- _Task requirements_: Edit the data below by replacing every "button" with "painike" and changing nothing else. Leave the pictures out of your answer.

(Records locating words and elements)
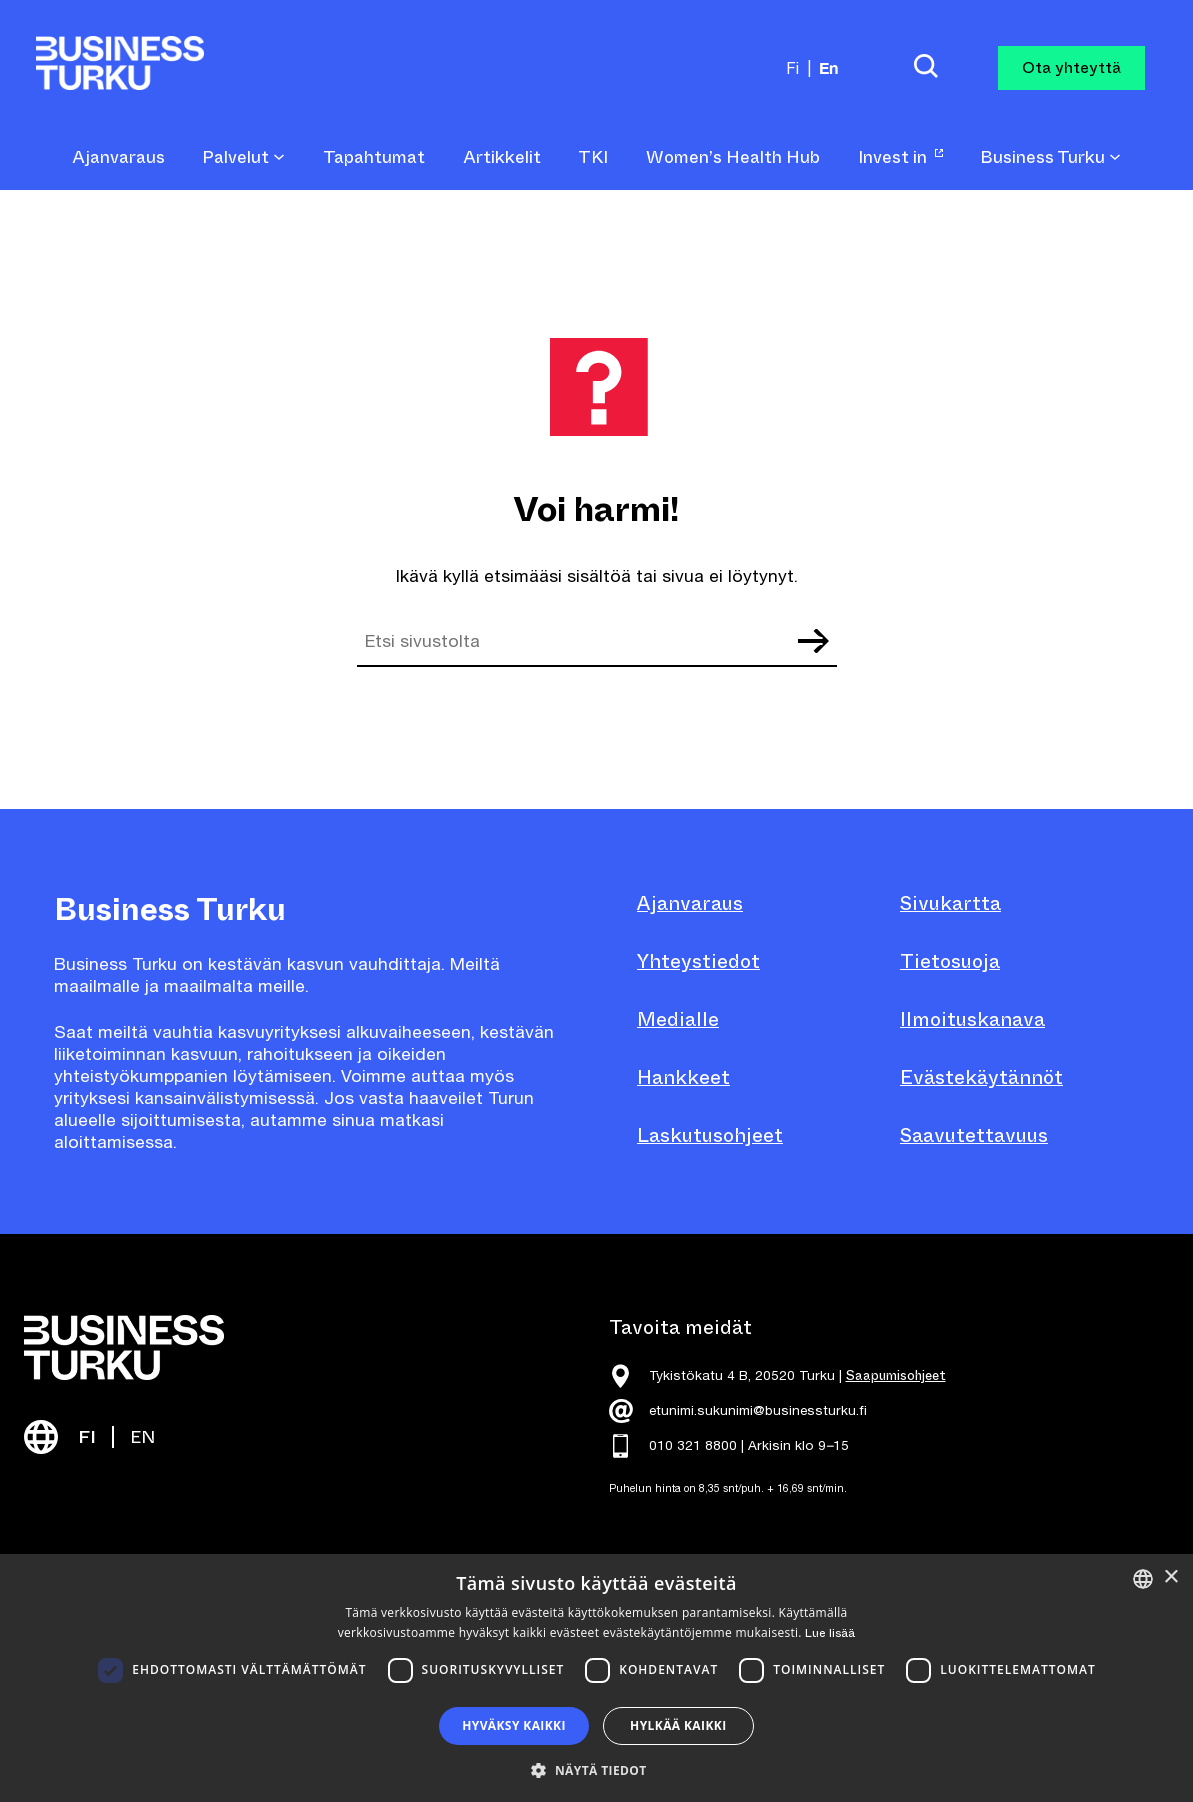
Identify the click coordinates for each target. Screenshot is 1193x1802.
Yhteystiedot (698, 961)
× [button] (1170, 1577)
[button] (596, 1769)
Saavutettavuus (974, 1135)
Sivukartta (950, 903)
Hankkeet (683, 1077)
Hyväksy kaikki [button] (514, 1725)
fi (792, 68)
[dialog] (596, 1678)
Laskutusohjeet (710, 1135)
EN (142, 1437)
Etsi (813, 641)
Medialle (678, 1019)
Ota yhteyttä (1071, 67)
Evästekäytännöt (981, 1077)
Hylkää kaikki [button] (678, 1725)
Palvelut (243, 157)
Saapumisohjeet (896, 1375)
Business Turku (1050, 157)
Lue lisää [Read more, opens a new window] (830, 1633)
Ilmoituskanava (972, 1019)
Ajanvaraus (690, 903)
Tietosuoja (950, 961)
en (828, 67)
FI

- _Expected answer_:
Identify the click coordinates for each target. Screenshot is 1193x1802.
Yhteystiedot (698, 961)
× [painike] (1170, 1577)
[painike] (596, 1769)
Saavutettavuus (974, 1135)
Sivukartta (950, 903)
Hankkeet (683, 1077)
Hyväksy kaikki [painike] (514, 1725)
fi (792, 68)
[dialog] (596, 1678)
Laskutusohjeet (710, 1135)
EN (142, 1437)
Etsi (813, 641)
Medialle (678, 1019)
Ota yhteyttä (1071, 67)
Evästekäytännöt (981, 1077)
Hylkää kaikki [painike] (678, 1725)
Palvelut (243, 157)
Saapumisohjeet (896, 1375)
Business Turku (1050, 157)
Lue lisää [Read more, opens a new window] (830, 1633)
Ilmoituskanava (972, 1019)
Ajanvaraus (690, 903)
Tietosuoja (950, 961)
en (828, 67)
FI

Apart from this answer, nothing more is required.